The function of the cardiovascular system

Myocardium is striated muscle tissue. Like all muscle tissues, myocardium has three important properties: irritability, excitability and contractility. The basis of all physiological reactions is irritability – the ability of a living cell to respond to an irritant. An irritant is any factor of the external or internal environment, which acting on the living structure (cell, tissue, organ, body) can cause its active reaction. Excitability-the ability to actively respond to irritation by generating an electric pulse that is transmitted over different distances. Contractility-the ability to reduce (to reduce the length of the fibers) and to do the work when reducing.

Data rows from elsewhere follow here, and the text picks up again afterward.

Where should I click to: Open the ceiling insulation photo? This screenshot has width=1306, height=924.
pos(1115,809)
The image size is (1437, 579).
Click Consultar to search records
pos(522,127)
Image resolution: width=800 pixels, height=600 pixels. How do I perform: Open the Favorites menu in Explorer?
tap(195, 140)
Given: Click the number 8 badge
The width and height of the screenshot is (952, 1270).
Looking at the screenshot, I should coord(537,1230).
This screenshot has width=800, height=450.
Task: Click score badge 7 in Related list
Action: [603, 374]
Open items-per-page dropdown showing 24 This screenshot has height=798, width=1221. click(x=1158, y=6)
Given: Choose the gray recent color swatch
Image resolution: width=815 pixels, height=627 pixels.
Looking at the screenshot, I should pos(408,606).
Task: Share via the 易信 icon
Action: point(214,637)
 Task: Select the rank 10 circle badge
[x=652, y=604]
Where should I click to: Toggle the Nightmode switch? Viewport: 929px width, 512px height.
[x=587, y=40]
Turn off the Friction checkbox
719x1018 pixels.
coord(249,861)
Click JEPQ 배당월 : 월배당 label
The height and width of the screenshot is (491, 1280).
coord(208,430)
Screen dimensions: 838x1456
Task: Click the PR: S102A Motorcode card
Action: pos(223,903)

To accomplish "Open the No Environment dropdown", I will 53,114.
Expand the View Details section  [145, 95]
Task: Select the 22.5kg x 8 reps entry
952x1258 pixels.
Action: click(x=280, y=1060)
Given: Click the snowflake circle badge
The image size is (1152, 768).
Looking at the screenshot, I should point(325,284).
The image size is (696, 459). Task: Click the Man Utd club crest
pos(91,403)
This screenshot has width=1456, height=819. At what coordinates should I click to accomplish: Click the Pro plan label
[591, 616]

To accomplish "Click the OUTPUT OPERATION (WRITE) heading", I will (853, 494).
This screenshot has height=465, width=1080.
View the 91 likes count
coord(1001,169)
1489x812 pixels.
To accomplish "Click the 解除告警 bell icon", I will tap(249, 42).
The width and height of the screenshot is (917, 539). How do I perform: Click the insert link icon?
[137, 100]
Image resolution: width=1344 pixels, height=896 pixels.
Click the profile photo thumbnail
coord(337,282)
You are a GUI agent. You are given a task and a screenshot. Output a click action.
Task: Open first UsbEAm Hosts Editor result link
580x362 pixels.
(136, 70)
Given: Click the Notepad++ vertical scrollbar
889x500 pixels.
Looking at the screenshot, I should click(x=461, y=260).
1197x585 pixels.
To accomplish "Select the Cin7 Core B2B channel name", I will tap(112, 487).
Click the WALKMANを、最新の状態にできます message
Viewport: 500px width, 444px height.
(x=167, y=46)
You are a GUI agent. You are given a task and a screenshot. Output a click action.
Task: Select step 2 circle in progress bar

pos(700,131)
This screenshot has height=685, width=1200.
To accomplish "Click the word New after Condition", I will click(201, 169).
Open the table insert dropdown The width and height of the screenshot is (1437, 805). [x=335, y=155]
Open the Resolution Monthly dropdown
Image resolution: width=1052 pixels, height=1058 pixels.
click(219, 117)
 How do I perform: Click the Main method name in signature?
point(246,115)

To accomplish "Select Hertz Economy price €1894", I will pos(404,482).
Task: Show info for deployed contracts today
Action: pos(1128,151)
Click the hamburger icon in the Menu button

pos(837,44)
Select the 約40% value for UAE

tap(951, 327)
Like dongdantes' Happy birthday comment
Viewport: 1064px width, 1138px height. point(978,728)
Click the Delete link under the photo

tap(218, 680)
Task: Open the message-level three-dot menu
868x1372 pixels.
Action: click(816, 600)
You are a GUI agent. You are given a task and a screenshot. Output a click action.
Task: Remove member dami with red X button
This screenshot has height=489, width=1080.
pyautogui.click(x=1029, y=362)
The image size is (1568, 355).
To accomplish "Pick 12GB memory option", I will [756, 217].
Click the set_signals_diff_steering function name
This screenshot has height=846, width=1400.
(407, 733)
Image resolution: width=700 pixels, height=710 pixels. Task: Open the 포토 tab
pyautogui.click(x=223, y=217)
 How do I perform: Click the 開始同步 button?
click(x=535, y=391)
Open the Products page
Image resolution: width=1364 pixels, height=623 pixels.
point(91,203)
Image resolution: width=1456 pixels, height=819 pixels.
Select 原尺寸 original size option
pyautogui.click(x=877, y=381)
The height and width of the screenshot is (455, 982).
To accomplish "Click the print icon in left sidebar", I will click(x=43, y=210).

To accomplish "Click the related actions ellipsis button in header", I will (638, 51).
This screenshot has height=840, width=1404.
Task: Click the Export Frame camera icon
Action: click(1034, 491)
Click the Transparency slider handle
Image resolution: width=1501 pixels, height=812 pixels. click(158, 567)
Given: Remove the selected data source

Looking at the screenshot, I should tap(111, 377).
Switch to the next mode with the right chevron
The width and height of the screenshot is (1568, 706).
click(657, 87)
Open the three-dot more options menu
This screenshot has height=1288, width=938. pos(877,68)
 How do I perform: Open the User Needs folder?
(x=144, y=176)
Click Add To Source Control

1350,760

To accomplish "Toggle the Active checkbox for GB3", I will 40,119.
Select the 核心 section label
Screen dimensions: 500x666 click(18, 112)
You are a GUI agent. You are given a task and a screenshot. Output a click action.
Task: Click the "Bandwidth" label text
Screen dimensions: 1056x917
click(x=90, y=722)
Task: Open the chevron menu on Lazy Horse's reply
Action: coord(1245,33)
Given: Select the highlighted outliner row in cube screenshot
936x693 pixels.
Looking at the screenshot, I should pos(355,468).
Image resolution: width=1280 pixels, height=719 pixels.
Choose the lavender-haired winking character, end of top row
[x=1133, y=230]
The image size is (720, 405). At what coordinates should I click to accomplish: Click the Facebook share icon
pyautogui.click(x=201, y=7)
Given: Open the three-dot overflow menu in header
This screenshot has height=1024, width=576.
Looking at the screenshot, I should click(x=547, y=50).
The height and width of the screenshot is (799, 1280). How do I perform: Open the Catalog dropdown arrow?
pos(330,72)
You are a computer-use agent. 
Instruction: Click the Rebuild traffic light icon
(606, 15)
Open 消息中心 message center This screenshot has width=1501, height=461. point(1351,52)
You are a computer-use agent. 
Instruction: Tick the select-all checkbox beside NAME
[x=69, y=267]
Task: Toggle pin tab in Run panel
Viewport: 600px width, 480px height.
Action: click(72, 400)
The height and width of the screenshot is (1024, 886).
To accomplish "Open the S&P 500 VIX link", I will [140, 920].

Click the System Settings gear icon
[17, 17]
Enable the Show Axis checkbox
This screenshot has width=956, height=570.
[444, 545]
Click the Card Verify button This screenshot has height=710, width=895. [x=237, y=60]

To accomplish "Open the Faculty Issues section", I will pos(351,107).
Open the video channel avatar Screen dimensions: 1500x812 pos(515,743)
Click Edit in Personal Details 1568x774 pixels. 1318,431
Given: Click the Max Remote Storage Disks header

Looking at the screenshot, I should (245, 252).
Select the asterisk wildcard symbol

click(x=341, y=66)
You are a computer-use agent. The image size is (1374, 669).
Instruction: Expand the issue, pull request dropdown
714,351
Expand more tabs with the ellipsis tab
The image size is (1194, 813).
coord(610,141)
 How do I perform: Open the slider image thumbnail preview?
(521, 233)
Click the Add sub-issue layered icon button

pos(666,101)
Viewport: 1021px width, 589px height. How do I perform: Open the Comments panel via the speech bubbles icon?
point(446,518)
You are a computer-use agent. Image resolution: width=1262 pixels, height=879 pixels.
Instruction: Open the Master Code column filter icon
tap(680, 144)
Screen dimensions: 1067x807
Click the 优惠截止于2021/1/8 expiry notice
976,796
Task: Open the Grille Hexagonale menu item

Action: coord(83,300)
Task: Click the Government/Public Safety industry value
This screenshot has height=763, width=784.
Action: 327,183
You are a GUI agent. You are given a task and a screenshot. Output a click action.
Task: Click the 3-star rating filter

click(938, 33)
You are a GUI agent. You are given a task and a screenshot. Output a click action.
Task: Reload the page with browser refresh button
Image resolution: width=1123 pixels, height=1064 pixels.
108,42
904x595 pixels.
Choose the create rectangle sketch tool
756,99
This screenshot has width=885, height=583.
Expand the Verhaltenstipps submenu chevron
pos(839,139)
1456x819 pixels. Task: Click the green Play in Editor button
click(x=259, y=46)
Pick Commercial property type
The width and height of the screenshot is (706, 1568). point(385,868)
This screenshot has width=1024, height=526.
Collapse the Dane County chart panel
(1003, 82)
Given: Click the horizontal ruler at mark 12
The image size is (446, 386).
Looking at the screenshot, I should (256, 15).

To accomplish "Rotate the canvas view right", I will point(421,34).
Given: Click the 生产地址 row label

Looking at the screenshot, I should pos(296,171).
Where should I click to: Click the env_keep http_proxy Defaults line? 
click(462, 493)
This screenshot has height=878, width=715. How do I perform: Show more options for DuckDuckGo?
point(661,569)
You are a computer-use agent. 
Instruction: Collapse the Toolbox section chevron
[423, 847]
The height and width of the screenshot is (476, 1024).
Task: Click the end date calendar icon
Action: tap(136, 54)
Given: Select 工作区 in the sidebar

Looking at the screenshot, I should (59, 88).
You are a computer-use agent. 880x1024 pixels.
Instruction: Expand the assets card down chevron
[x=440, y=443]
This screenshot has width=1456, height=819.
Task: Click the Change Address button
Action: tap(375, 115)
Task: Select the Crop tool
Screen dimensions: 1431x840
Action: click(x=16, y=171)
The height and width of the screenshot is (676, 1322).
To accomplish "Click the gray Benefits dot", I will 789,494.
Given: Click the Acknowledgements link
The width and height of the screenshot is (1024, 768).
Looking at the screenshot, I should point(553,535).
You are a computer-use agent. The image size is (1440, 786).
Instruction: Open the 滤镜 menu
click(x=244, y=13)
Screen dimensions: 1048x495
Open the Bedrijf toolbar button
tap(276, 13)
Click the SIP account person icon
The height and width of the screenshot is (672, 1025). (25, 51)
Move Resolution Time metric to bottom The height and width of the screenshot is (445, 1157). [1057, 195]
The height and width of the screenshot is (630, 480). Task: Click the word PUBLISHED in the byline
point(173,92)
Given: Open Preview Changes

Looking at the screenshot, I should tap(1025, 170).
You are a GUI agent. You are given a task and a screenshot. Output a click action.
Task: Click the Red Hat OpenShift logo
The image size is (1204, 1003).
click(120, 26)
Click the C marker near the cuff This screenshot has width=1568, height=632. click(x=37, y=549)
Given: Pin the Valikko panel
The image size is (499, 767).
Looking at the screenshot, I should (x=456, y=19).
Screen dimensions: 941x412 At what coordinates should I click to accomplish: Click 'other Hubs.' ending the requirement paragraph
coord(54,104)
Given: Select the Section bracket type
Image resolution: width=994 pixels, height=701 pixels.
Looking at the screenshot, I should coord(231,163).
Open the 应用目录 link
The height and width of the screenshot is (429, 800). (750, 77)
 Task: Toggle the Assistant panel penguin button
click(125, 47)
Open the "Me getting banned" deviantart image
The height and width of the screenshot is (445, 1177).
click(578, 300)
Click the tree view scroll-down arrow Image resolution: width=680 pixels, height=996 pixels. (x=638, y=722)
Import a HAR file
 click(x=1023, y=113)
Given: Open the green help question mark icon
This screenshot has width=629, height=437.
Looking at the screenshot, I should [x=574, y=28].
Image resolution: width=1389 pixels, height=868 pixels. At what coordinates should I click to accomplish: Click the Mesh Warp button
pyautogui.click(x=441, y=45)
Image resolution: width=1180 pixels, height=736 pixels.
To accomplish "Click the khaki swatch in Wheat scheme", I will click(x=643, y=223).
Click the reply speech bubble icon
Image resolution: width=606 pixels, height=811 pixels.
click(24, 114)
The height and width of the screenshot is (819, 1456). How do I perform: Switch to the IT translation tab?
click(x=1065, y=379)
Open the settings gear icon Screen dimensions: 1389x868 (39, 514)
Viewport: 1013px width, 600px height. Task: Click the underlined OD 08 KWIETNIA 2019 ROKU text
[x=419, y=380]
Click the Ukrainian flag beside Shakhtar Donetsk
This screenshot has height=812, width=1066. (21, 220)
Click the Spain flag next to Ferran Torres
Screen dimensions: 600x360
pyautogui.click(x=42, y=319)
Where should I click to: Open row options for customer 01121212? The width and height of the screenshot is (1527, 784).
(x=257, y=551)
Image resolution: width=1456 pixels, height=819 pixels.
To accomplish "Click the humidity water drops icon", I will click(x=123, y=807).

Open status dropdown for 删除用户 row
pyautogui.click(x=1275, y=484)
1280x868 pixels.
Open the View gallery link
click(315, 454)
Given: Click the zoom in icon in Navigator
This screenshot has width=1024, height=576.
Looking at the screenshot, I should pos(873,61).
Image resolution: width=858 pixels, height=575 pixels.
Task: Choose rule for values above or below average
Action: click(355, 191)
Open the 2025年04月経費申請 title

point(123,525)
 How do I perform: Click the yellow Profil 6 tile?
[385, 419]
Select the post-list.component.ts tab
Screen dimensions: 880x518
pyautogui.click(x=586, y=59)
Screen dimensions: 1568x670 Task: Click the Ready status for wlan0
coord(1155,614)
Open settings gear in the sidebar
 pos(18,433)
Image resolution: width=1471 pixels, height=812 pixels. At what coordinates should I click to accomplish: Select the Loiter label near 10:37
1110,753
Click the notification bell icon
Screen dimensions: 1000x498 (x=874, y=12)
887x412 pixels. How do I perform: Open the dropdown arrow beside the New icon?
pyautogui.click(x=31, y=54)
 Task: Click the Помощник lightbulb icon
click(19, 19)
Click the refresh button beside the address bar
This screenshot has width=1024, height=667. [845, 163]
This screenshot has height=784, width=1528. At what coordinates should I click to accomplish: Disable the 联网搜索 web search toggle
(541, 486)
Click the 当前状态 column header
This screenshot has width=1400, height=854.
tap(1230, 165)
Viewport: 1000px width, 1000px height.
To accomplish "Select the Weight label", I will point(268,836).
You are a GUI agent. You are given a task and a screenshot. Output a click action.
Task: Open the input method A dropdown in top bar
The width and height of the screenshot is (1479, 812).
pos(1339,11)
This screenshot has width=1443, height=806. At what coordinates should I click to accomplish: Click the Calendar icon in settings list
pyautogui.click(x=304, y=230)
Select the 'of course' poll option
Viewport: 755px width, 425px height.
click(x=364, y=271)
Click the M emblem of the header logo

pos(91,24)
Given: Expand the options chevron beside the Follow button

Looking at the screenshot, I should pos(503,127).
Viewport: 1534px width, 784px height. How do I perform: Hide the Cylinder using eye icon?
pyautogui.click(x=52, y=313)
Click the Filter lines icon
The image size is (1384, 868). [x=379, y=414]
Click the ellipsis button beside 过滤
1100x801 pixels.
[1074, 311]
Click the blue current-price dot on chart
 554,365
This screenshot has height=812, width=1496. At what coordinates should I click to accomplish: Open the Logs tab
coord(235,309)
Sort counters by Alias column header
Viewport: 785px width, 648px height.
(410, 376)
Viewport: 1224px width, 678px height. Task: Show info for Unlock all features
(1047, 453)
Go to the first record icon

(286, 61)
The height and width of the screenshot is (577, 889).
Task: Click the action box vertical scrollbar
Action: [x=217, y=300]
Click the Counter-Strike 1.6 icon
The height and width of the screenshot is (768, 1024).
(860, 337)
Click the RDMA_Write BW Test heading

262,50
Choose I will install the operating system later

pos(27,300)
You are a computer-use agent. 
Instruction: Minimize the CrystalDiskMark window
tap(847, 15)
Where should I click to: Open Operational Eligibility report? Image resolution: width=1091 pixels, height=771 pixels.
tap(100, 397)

Since childhood, most men remember a simple experiment-an isolated (taken out of the body) frog heart can shrink for a long time without nerve impulse in the presence of oxygen and nutrients. Why? The heart has another important property-automatism (from the Greek. automatos-self-acting, spontaneous). This is due to the Autonomous conductive system of the heart, one of the elements of which generates a nerve impulse.

Conducting atrioventricular system of the heart consists of the sinus node (kitty – FLAC), which is the pacemaker (pejjsmeker), atrioventricular node (Asifa – Tawara), atrioventricular bundle (bundle branch block), his legs and branches (Purkinje fibers). Conducting system of the heart is formed by the conductive fibers are richly innervated by nerves of the autonomic nervous system. Atria are interconnected by a sinus-atrial node, and Atria and ventricles-atrioventricular bundle (Fig. 20 per cent. insert.) The sinus-atrial node generates 60-70 pulses per minute, which cause atrial contractions, the pulses are transmitted to the atrioventricular node, from it to the atrioventricular bundle, then to its legs, branching and ventricular myocardium. Myocardium is Contracting rhythmically.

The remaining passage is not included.